Seria interesante saber de que paquete se trata, pero para el caso da igual.

Si el paquete en cuestion es dependencia de algun otro paquete, inevitablemente se instalará.

Saludos

----------

## Pionerito

 *JotaCE wrote:*   

>  *Pionerito wrote:*   De que forma yo puedo hacer para que cuando yo ejecute un emerge -C -av paquete, cuando ejecute emerge -pvDN world no se instale de nuevo..
> 
> PD: lo borre del world, del package.use pero me sigue apareciendo...gracias por su tiempo.. 
> 
> Seria interesante saber de que paquete se trata, pero para el caso da igual.
> ...

 

el paquete es kde-base/kopete

----------

## JotaCE

 *Pionerito wrote:*   

>  *JotaCE wrote:*    *Pionerito wrote:*   De que forma yo puedo hacer para que cuando yo ejecute un emerge -C -av paquete, cuando ejecute emerge -pvDN world no se instale de nuevo..
> 
> PD: lo borre del world, del package.use pero me sigue apareciendo...gracias por su tiempo.. 
> 
> Seria interesante saber de que paquete se trata, pero para el caso da igual.
> ...

 

Si tienes instalado el paquete kde-meta, se reinstalara kopete cada vez!

----------

## ekz

Pero enmascararlo sería una solución ¿Cierto?

```
echo "kde-base/kopete" >> /etc/portage/package.mask
```

Saludos!

----------

## pelelademadera

creo que si enmascaras, no te actualizara...

te dira que las dependecias estan enmascaradas.

la posta es no instalar el meta, e instalar lo que necesites

----------

## i92guboj

Enmascararlo no es una solución. La solución es estudiar las dependencias y resolverlas de forma correcta.

Si un paquete se instala, o bien está en world (lo instalaste tú mismo conscientemente), o bien es dependencia directa o indirecta de un paquete que reside en world.

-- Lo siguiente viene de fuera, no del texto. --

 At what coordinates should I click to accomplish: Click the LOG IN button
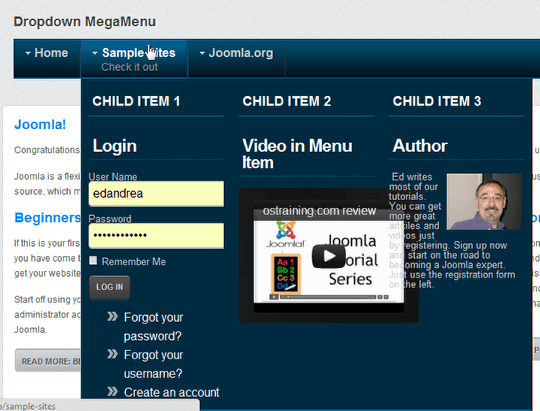point(110,287)
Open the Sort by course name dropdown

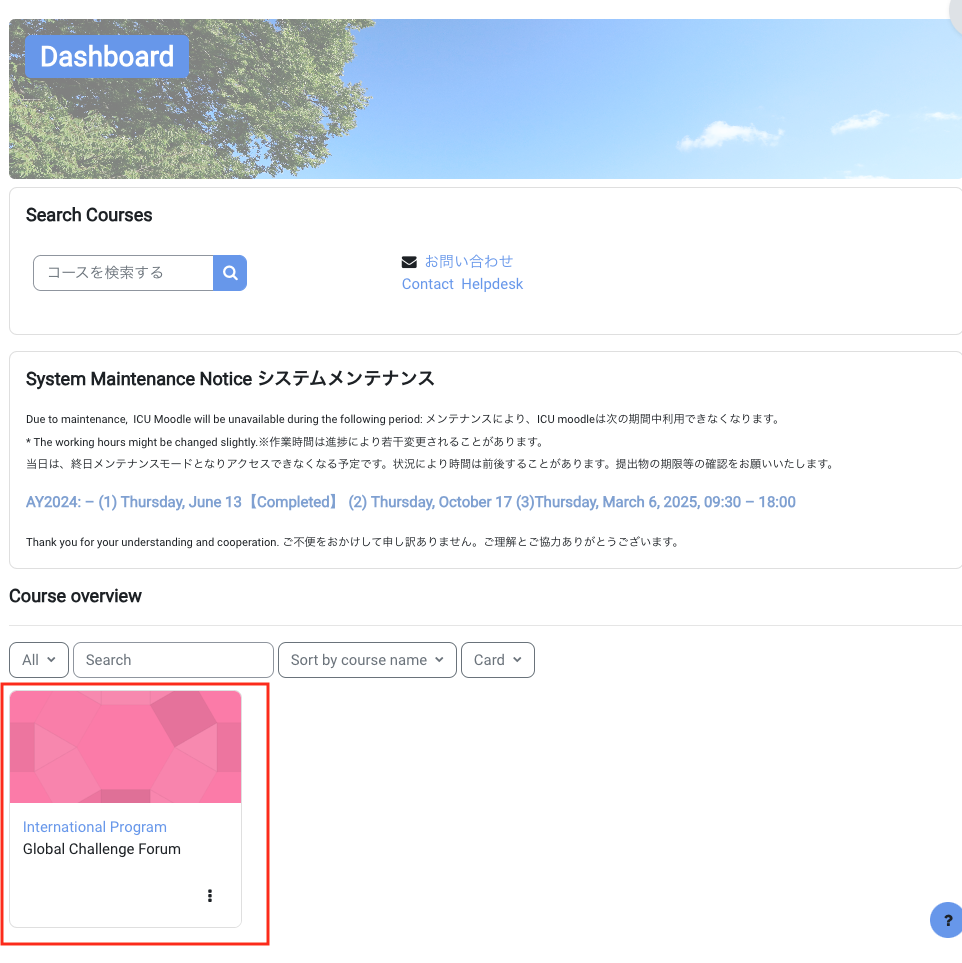pyautogui.click(x=367, y=659)
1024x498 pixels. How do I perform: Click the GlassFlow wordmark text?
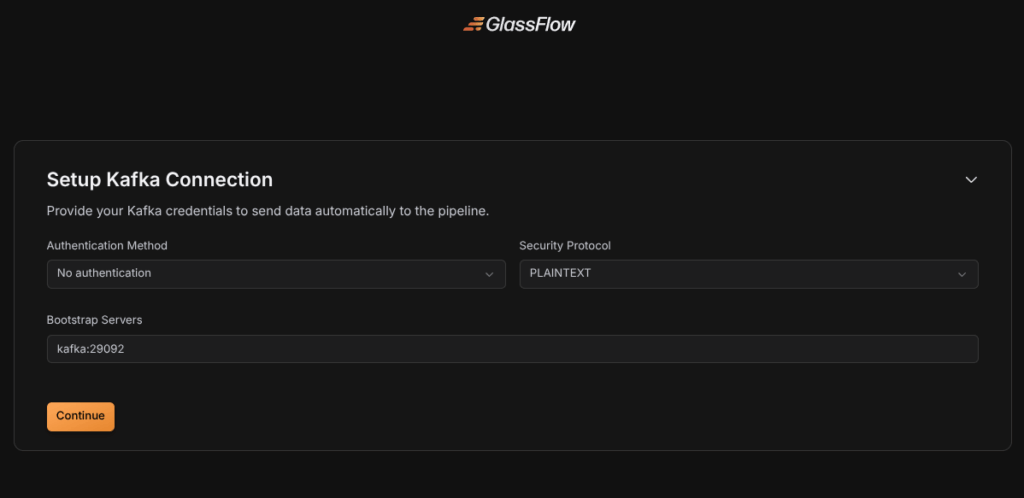531,24
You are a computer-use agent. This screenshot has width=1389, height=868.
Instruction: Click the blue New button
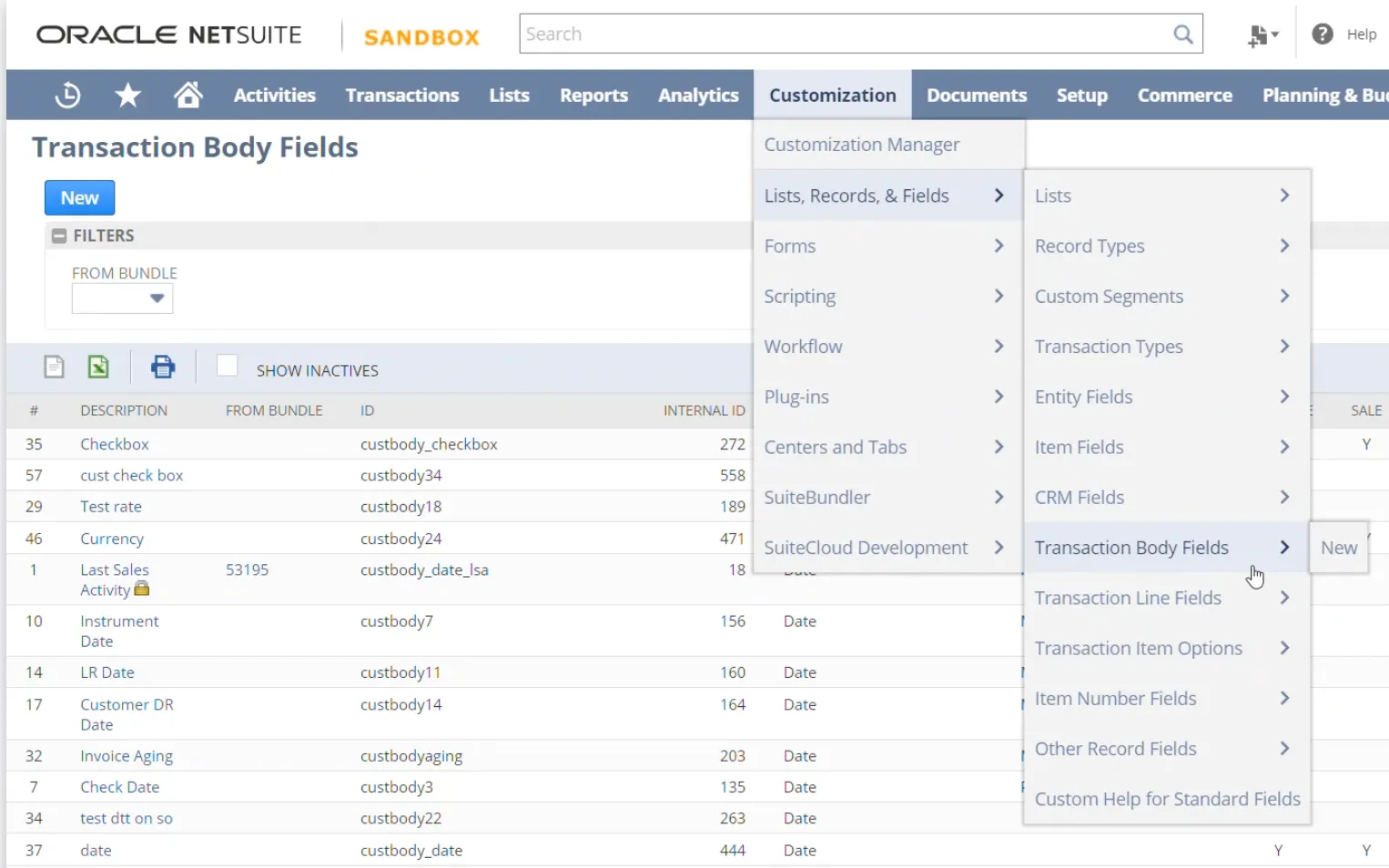[80, 197]
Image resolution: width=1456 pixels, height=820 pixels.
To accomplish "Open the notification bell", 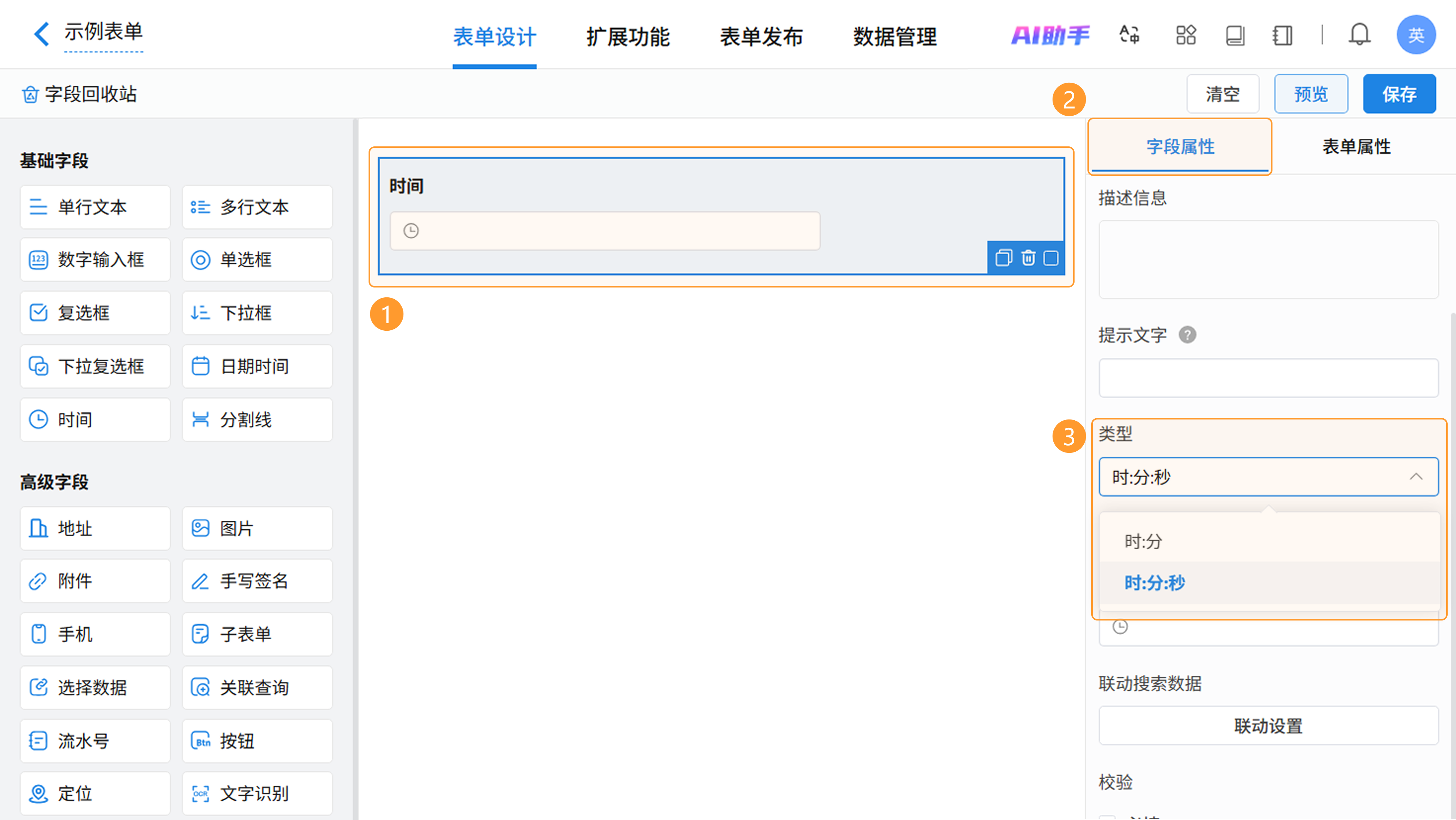I will point(1359,35).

Puedes usar emerge -pvt para ver en forma de árbol más información sobre los paquetes que dependen de kopete. Probablemente sea uno de kdenetwork, kdenetwork-meta, kde o kde-meta.

----------

## Txema

Como te han dicho, si no dices qué paquete es poco podemos hacer, si está siendo reinstalado por un paquete -meta, no habrá problema para quitarlo, pero si lo requiere otro paquete para su funcionamiento puedes borrarlo las veces que quieras que se va a volver a reinstalar.

Si es el primer caso, dependiente de un -meta, metelo en /etc/portage/profile/package.provided con el nombre completo del paquete y su versión (ej. kde-base/noatun-3.5.10), y no volverá a querer reinstalarlo.

Saludos.

P.D: si no existe la ruta creála, yo no la tenía y tuve que hacer un mkdir antes de crear el fichero.

----------

## i92guboj

package.provided tampoco existe para ese propósito. Tal y como se especifica en el handbook dicho archivo se usa para paquete automantenidos. Por ejemplo, para aquellos que quieren compilar a mano el kernel por algún motivo y no desean que gentoo-sources se instale. Es decir, paquetes que verdaderamente están instalados pero por algún motivo no se instalan usando portage.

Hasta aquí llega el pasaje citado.